Exercise brief » Filter the entries below down to the lines that hold "size".

Supplied material »
========

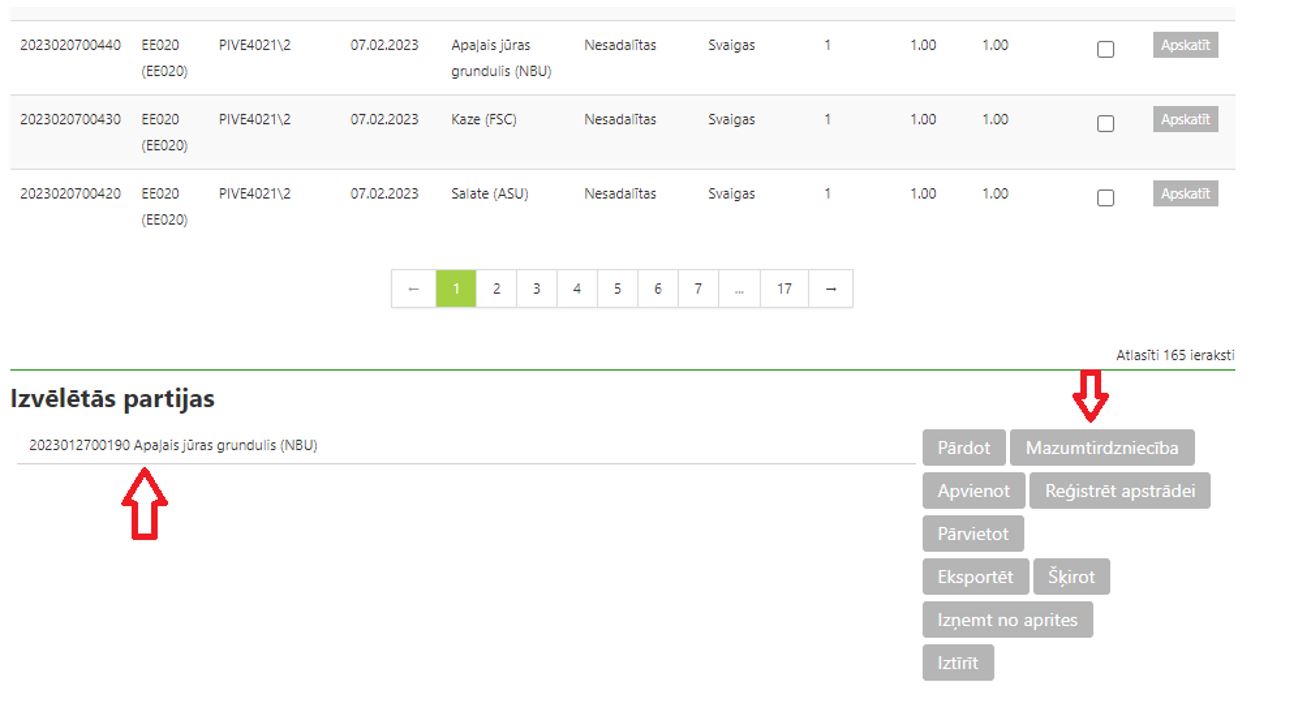Check the Salate (ASU) row checkbox

(x=1105, y=197)
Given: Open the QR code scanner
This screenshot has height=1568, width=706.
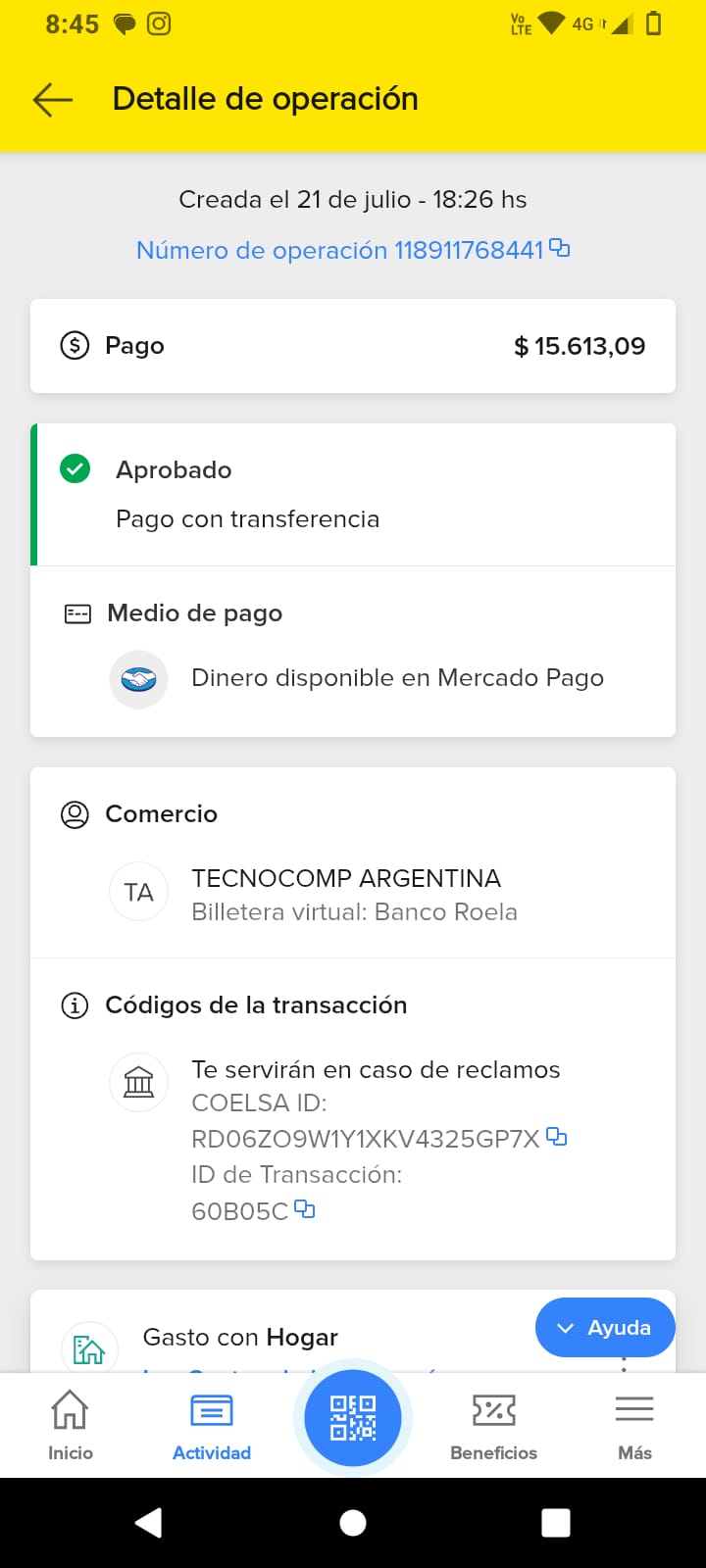Looking at the screenshot, I should click(x=353, y=1418).
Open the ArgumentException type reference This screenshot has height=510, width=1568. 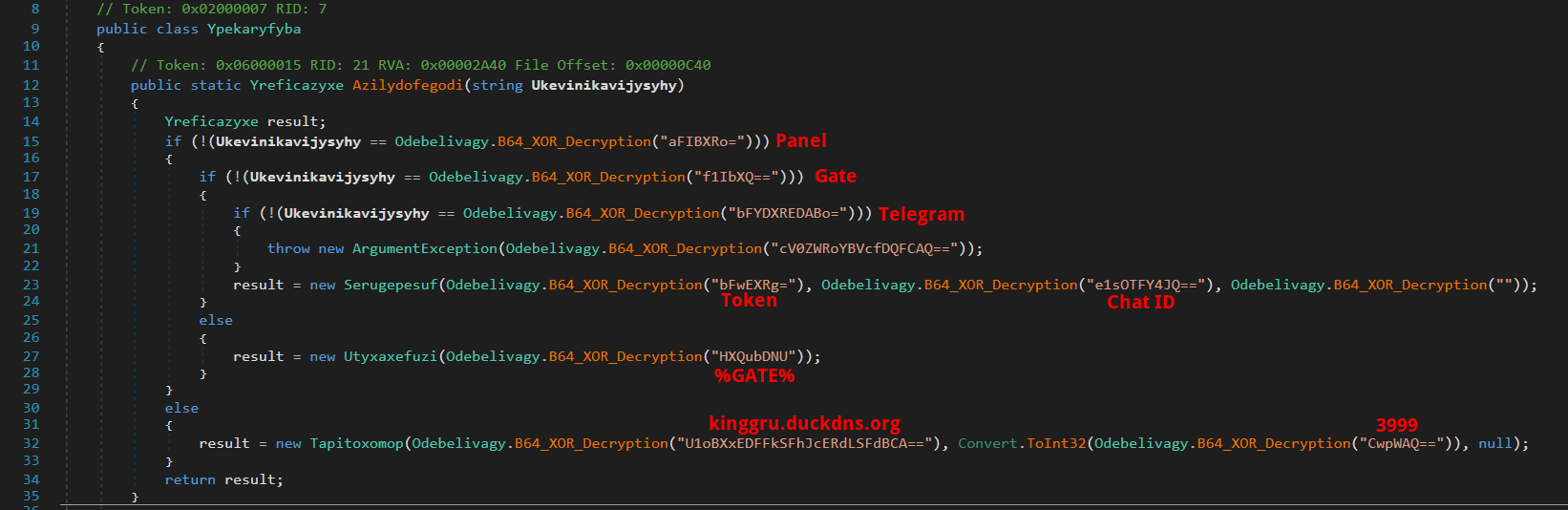coord(425,248)
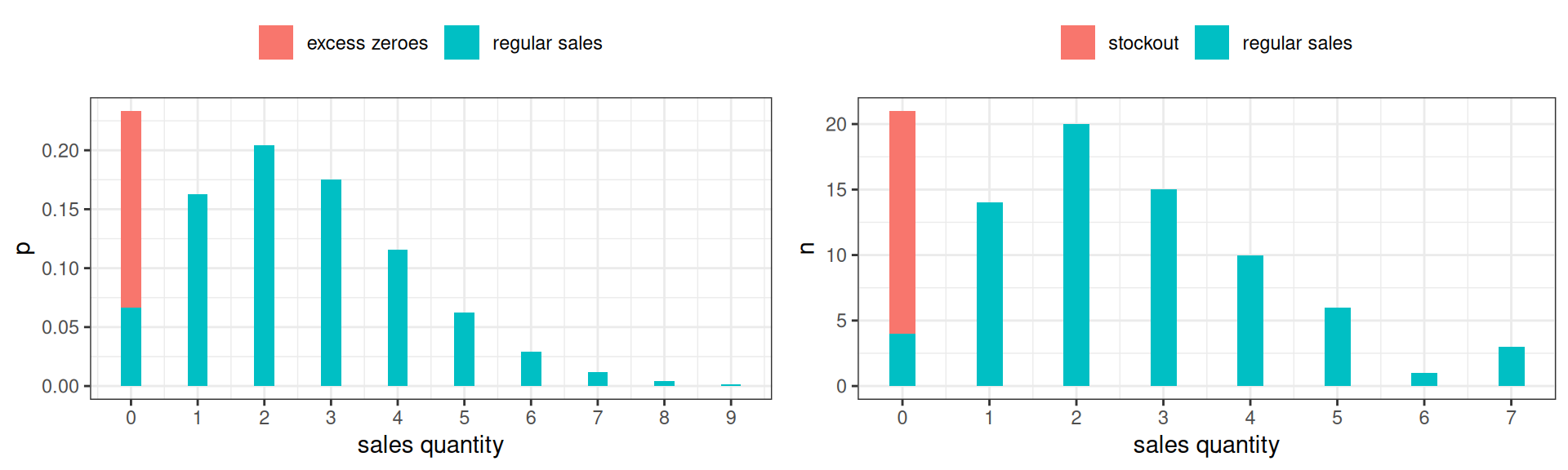This screenshot has width=1568, height=470.
Task: Click the 0.20 y-axis tick label
Action: click(x=60, y=151)
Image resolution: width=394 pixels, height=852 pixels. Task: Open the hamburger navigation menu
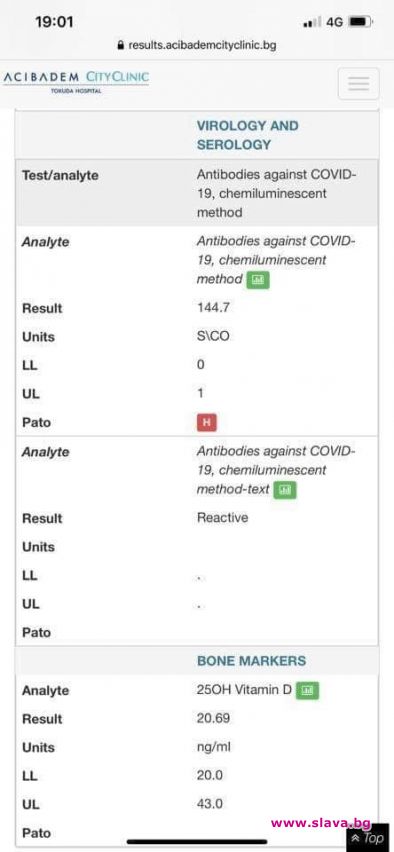(x=358, y=84)
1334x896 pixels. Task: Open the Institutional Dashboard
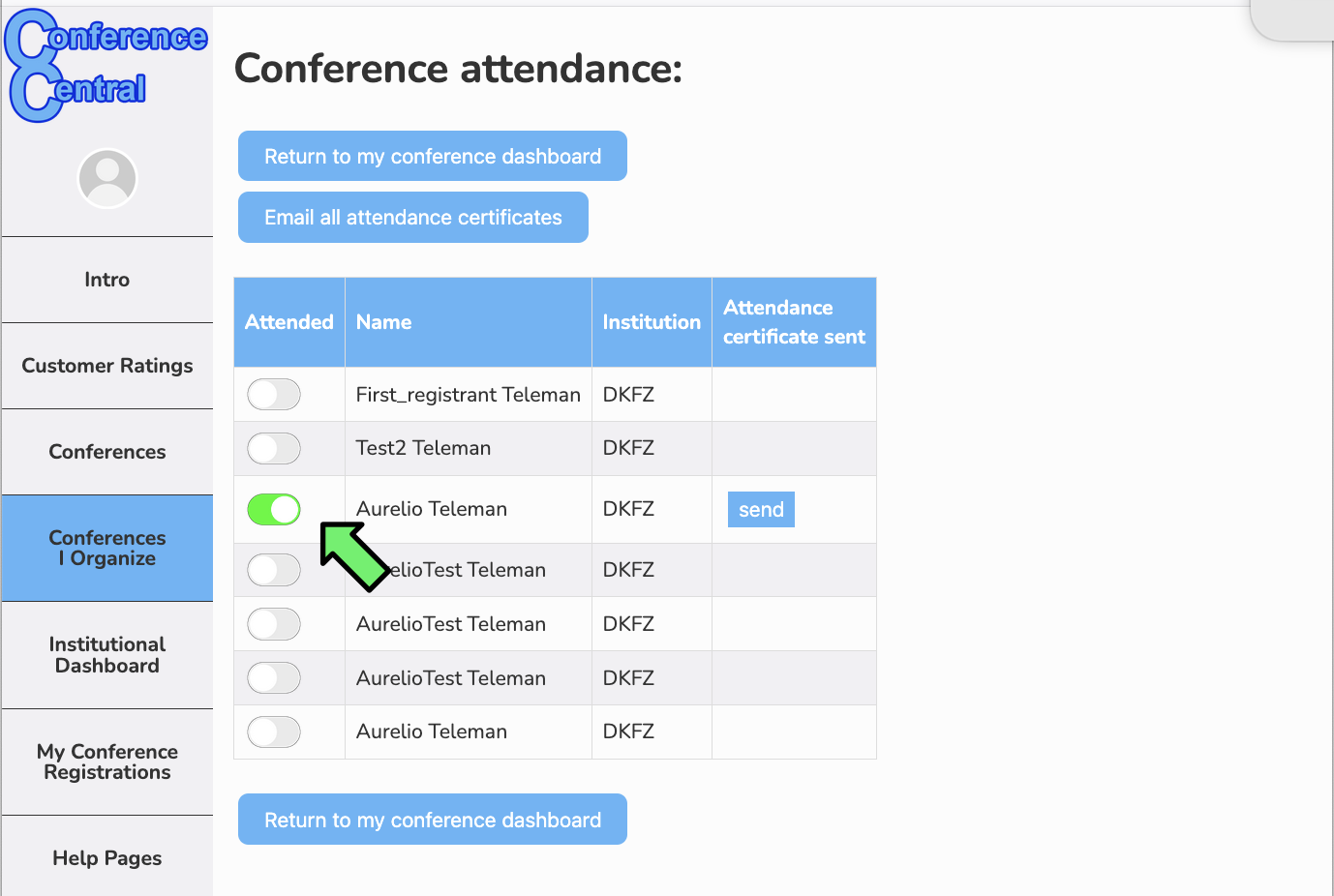coord(107,655)
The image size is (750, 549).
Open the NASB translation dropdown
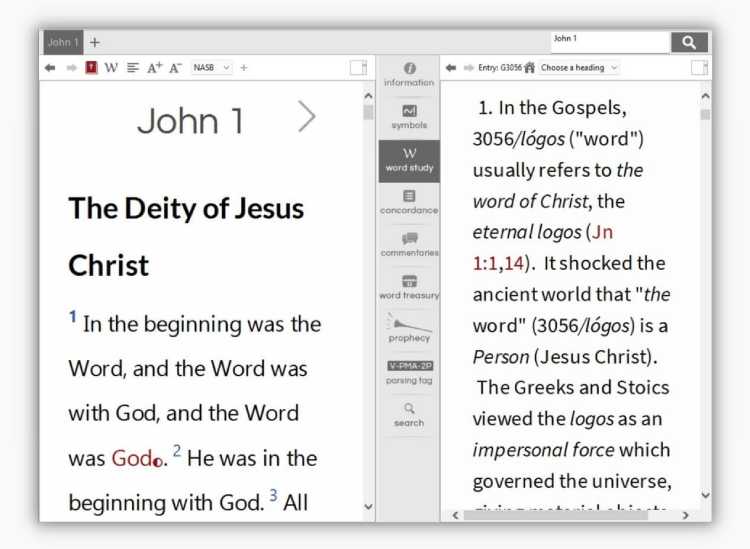tap(211, 68)
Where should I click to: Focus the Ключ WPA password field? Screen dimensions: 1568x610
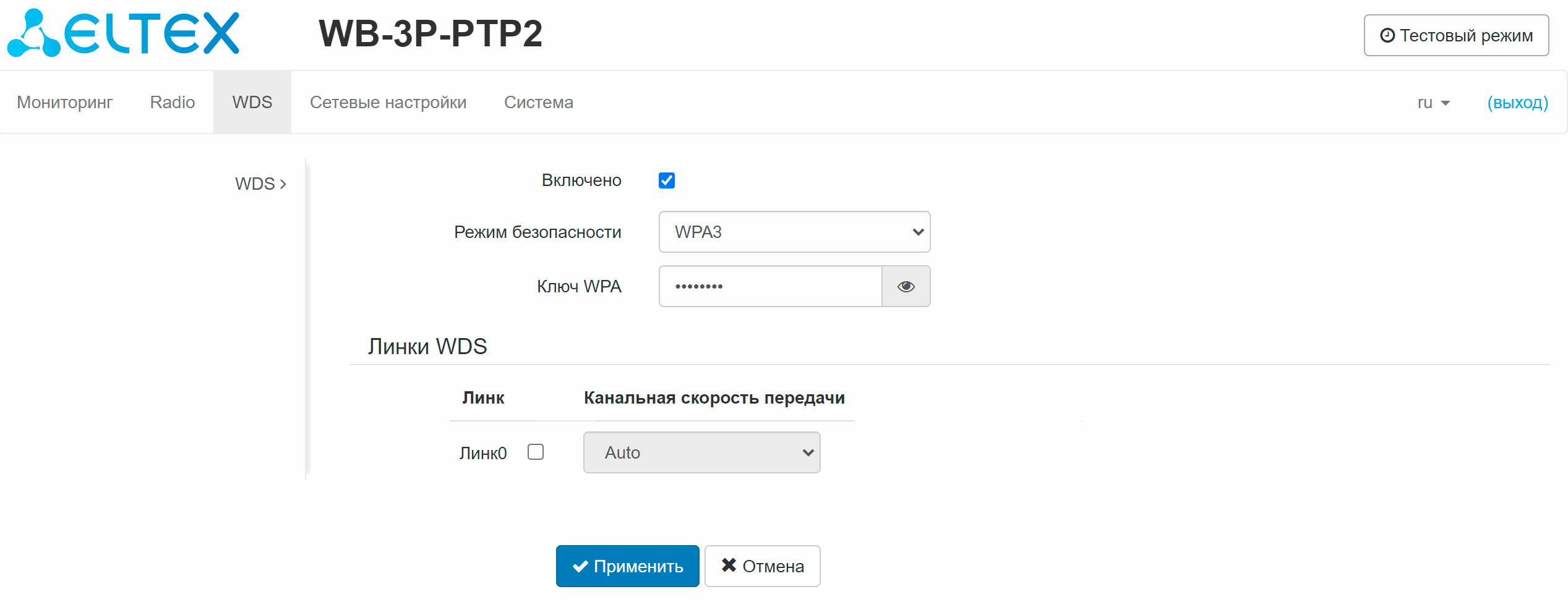tap(770, 286)
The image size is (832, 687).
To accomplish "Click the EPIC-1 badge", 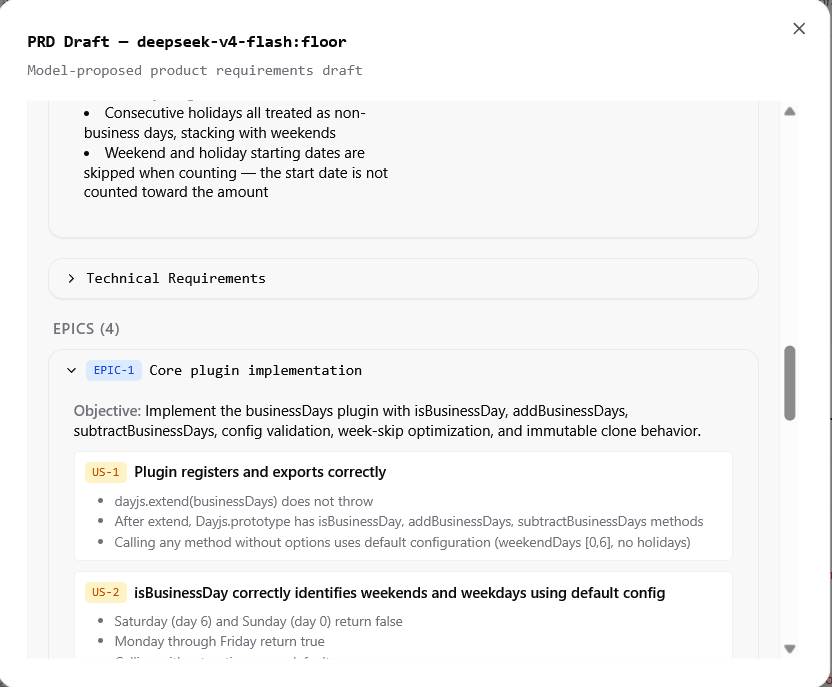I will 114,370.

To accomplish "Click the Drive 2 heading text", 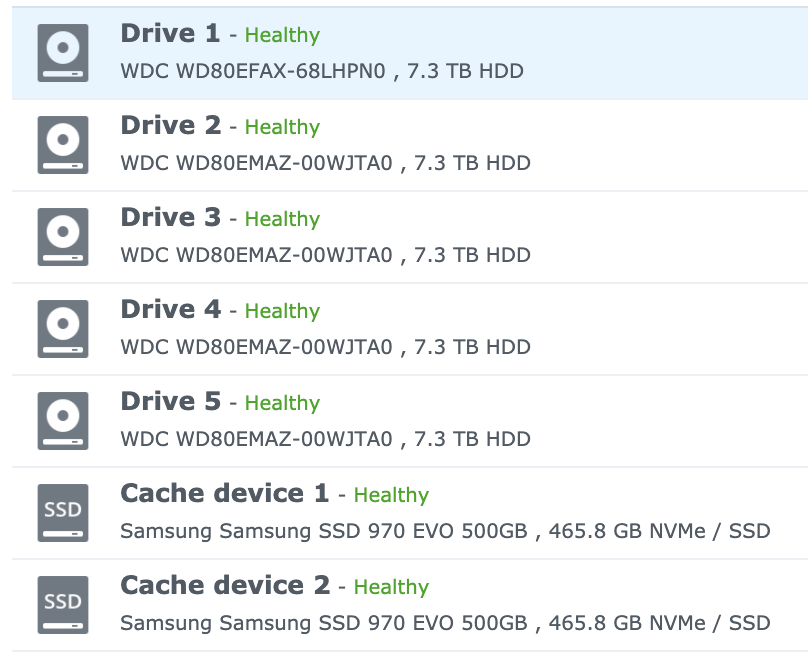I will click(x=172, y=126).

========

Response »
The image size is (750, 549).
The image size is (832, 687).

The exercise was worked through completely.